The next morning, I went to a dark hole. I cannot do this. I need to try for Isaiah, but I swear I cannot do this. I looked over at Isaiah, and he gave me a gorgeous, dimpled smile. Our sweet boy. And then the art therapists came in, the musical therapists came, physical therapists, puppies! They placed a soothing sea-themed musical display in his crib to comfort him. In an instant, Doernbecher transformed from a hospital to a magical land of fun and laughter. As Christian and Jonas visited each day, the Doernbecher team scooped Christian up to join the fun, a nanny to give Jonas and I some quiet time. They help you feel normal. They give you hope.

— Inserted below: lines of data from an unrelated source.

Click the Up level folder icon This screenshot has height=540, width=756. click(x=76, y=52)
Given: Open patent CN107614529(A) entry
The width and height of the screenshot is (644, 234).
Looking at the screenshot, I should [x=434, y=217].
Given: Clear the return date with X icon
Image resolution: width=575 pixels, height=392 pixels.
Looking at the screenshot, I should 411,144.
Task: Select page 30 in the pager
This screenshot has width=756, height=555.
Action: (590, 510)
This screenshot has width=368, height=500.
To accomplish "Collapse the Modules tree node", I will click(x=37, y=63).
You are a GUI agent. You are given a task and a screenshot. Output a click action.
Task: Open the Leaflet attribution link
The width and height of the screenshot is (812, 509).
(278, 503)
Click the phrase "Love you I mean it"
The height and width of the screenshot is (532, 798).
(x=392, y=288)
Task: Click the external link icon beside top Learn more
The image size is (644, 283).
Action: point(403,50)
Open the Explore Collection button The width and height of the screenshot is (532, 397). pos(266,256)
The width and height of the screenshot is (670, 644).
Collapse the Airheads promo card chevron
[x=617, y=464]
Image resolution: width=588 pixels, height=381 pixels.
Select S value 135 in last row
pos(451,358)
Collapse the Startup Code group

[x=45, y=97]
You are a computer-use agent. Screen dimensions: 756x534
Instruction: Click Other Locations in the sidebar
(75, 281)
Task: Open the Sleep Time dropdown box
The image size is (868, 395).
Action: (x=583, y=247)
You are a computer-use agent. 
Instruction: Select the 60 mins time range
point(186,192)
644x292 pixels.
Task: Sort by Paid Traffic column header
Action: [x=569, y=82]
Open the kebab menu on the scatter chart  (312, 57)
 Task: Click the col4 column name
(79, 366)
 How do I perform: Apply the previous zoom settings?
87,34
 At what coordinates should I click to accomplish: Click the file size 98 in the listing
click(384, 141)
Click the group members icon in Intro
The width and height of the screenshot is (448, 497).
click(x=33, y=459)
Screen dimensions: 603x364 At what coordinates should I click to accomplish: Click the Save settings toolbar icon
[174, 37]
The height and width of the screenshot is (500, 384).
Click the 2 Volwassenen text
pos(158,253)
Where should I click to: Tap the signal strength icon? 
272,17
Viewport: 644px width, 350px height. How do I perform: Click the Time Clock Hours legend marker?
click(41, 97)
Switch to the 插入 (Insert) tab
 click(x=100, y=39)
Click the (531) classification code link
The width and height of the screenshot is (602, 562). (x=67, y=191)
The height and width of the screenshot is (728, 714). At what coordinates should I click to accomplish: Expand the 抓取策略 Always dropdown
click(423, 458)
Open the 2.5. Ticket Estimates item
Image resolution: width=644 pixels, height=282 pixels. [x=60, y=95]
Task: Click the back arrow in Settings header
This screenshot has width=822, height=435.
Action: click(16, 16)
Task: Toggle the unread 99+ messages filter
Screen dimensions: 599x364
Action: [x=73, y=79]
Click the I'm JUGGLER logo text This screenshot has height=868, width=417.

There is a cure for Isaiah: a bone marrow transplant from a matched donor (preferably a sibling) with normal blood cells. My line of work has taught me about gene matching and the technology used to cure sickle cell disease. In the interesting mess of our world, Christian is a beyond definition perfect match for Isaiah. Our beautiful care team, which now includes Allison Franco of the BMT transplant program, recently guided us through the process of transplant planning, even as far as supporting our decision to seek a second opinion. Thanks to the medication Isaiah is on and monitoring tests, he is doing just fine. When his body tells us it’s time, he will undergo the transplant or potentially a gene editing procedure to cure him of his sickle cell disease. And our Doernbecher family will be right by our side.
I love the work that I do. I am the Assistant Director of Research Collaborations for the Knight Cancer Institute Precision Oncology program. For decades, I have worked in the clinical research field. I love that I can play some small role toward finding the cure for cancer. As I learn more, I commit myself to pass on the knowledge. I have volunteered to speak to communities about cancer screening tests and clinical trials. Over the years I have learned a great deal about Precision Medicine.
In my interesting mess of a world, my personal and professional life imploded together. Yet with all my knowledge, as a mom you cannot think clearly. All that textbook knowledge went out the door for me, and I had to keep pulling it back in. I wonder, what is it like for other families without a decade of knowledge in the hematology/oncology field? If I have questions and still need clarification, they must, too.
Jolene, Allison and Drs. Wong, Wu and Nemecek are my constants. They make us feel safe. I want that same feeling for every family navigating sickle cell disease. I have committed myself to advocacy work to equip the sickle cell community with the tools and resources they need to beat this disease. Today, with a careful “clean” diet, medicines and constant love, Isaiah bounces around like any normal 2-year-old child. I am committed to ensuring that every family battling sickle cell disease can experience this same hope. My career and sacrifices were there to make me strong for this moment, and I intend to do all that I can to somehow pay the massive love that we have received from OHSU Doernbecher Hospital forward.
Life is interesting. One big, complicated, interesting, beautiful mess.